Just finished a lovely game of Wingspan with the Oceania Expansion set. It was nice playing the game with birds that I recognise.

This is another post lamenting the fact that too many development blogs from companies like Netflix and Shopify use a CMS that don’t publish an RSS feed. It’s either Medium, or something geared towards email newsletters. Why? It’s not like they depend on reader subscriptions. 🀷

A lot is said about AWS offering so many services in exchange for some of them being half-baked. I just wish they baked a few of the ones I’m using a little longer.

I’m dealing with a Step Function which includes a task that updates a record in DynamoDB. With Step Functions, the output of one task becomes the input of another, sort of how pipes work in Unix. But this DynamoDB update task produces an output that is really unhelpful: a lot of internal reference IDs and headers that are useless to me, and nothing of the record I’m trying to update.

I guess this means I’ll be adding workarounds in order to make this Step Function work.

I know how frustrating it is to work with JSON for configuring things, but sometimes YAML can be just as bad. Surely there are better configuration languages we could be using than these two.

That feeling when you have to do something that you’ve not only done before, but you’ve actually written a blog post about; and you use that post to accomplish the task in a 10th of the time in took you the first time around. 😌

See also: Stack Overflow answers.

(Hyper)critical Acclaim

There were a couple of events that led me to writing this post. I’m sure part of it was seeing the posts on the 10 year anniversary of Steve Jobs, although such an event would probably not have been sufficient in itself. What tipped it over the edge was seeing the Ars Technica review of iOS showing up in my RSS feed on the same day. Pretty soon I’m expecting the MacOS review to drop as well.

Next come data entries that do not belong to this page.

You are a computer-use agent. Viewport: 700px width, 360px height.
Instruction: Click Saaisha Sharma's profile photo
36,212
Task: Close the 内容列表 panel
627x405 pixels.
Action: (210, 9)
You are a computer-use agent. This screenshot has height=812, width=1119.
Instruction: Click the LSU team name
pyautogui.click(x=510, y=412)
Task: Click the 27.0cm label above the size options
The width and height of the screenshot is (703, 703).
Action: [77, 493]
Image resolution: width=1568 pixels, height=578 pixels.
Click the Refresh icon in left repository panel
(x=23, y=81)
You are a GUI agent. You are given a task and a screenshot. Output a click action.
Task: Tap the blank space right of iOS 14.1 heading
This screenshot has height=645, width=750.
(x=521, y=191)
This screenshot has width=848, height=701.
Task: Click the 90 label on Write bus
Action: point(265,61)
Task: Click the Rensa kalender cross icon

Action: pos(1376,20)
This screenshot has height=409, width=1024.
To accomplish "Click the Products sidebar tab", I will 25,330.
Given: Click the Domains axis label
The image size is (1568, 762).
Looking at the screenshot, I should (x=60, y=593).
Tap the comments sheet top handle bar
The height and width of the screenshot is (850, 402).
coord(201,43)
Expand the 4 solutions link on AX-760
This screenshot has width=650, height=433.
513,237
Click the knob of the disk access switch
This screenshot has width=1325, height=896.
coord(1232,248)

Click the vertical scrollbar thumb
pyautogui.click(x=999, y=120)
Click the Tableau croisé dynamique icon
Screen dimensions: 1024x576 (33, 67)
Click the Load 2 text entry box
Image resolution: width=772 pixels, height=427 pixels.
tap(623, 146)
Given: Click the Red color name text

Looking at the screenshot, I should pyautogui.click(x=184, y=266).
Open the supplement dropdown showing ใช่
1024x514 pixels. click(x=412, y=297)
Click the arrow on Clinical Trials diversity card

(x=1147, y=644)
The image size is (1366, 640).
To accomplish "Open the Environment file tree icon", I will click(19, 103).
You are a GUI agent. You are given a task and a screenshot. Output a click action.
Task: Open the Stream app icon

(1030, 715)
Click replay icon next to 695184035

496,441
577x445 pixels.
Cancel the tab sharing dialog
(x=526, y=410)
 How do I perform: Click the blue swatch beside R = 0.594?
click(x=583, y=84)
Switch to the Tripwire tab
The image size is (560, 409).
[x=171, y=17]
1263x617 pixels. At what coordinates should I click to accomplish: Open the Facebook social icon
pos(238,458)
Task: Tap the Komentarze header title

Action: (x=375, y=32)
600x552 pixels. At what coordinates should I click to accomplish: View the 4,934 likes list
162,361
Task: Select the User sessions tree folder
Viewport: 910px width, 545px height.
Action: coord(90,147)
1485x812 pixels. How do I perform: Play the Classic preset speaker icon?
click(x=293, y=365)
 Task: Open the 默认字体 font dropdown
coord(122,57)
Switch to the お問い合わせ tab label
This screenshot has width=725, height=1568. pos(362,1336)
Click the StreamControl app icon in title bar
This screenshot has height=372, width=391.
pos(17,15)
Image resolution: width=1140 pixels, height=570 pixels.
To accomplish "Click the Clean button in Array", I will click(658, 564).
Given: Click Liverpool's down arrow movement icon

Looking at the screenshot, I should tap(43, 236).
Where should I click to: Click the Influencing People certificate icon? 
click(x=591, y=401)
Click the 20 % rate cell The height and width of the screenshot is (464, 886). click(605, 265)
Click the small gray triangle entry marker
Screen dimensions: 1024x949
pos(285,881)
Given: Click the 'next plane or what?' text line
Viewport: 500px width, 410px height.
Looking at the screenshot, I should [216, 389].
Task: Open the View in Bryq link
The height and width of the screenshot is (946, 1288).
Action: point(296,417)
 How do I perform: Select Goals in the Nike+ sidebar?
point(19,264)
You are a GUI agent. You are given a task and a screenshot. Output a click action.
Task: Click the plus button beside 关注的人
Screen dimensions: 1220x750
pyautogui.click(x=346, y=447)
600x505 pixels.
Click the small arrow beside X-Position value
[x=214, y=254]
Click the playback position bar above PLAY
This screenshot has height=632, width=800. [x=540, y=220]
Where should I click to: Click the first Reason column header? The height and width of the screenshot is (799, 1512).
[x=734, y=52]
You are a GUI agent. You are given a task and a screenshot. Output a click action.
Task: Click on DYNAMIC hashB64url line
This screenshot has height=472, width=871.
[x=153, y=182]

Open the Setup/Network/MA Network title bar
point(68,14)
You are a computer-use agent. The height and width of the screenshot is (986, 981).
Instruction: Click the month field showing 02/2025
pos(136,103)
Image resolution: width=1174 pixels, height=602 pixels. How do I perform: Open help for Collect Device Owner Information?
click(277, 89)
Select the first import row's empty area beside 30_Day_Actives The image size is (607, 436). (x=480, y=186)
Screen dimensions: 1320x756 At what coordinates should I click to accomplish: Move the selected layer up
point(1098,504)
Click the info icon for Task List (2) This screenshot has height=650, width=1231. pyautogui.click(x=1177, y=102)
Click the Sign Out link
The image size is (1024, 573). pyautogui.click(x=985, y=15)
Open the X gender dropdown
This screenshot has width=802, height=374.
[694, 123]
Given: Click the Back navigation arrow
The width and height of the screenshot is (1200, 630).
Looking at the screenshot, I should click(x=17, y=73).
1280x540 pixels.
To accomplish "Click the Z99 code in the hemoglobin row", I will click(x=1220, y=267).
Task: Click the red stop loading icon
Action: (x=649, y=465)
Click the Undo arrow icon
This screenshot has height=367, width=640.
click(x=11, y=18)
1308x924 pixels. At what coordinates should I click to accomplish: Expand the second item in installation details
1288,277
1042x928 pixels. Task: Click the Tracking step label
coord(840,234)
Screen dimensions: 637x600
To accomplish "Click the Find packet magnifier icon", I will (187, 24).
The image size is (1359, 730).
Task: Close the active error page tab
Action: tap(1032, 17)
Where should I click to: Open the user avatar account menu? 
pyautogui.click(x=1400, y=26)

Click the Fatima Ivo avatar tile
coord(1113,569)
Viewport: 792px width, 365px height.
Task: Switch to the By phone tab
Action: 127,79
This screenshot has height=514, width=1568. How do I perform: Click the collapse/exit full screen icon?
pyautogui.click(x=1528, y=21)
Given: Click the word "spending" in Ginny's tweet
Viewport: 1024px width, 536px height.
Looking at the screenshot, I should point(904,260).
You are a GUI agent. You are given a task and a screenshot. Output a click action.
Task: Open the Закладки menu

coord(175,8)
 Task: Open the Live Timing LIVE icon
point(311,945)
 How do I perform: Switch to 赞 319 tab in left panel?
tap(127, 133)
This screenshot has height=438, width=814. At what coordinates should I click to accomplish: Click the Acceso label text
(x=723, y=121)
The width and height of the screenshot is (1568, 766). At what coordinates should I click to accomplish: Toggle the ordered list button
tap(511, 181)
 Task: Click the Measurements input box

The quality of the reviews are still quite good, and I try to read them when I have the time. But sadly they do not grab me the way the Siracusa reviews did.

It’s usually around this time of year I would start expecting them, waiting for the featured article to show up on Ars’ homepage. Once they came out, I would read them from cover to cover. I wouldn’t rush it either, taking my time with them over a period of about a week, reading them slowly and methodically as one would sip a nice glass of wine.

Thinking back on them now, what grabbed me about these pieces was the level of detail. It was clear from the writing that a lot of effort was put into them: every pixel of the new OS was looked at methodically with a fine eye to detail. This level of study made to the design of the OS release, trying to find the underlying theme running through the decisions made, was something that was not found in any of the other OS reviews on Ars or any other tech site. I’m sure it was in no small part the reason why I eventually move to Apple for my computing needs.

Eventually, the Siracusa reviews stopped. But by then I was well down the rabbit hole of Apple tech-nerd podcasts like the Talk Show and ATP. Now a regular listener to these shows, I still enjoy getting my fix of software technologies critical review, albeit in audio form. I eventually discovered the Hypercitical podcast, well after it finished, and I still occasionally listen to old episodes when there’s nothing new.

Incidentally, there is one episode that I haven’t listen to yet. Episode 37, recorded on 8th October 2021, just after the death of Steve Jobs. Here, on the 10 year anniversary of his death, it might be a good time to have a listen.

The eternal struggle of an Android phone owner (based on a true story):

Website: Hey, check out this cool new app.

Me: Looks interesting. Where’s the link to it in Google Play?

Website: Sorry, iOS only.

Me: 😿

So Facebook has an outage and now every software engineer in the world knows a bit more about how the internet is put together as they read up on how BGP and DNS actually work.

CloudFlare has a pretty good post about the outage. There’s also this video which talks about BGP.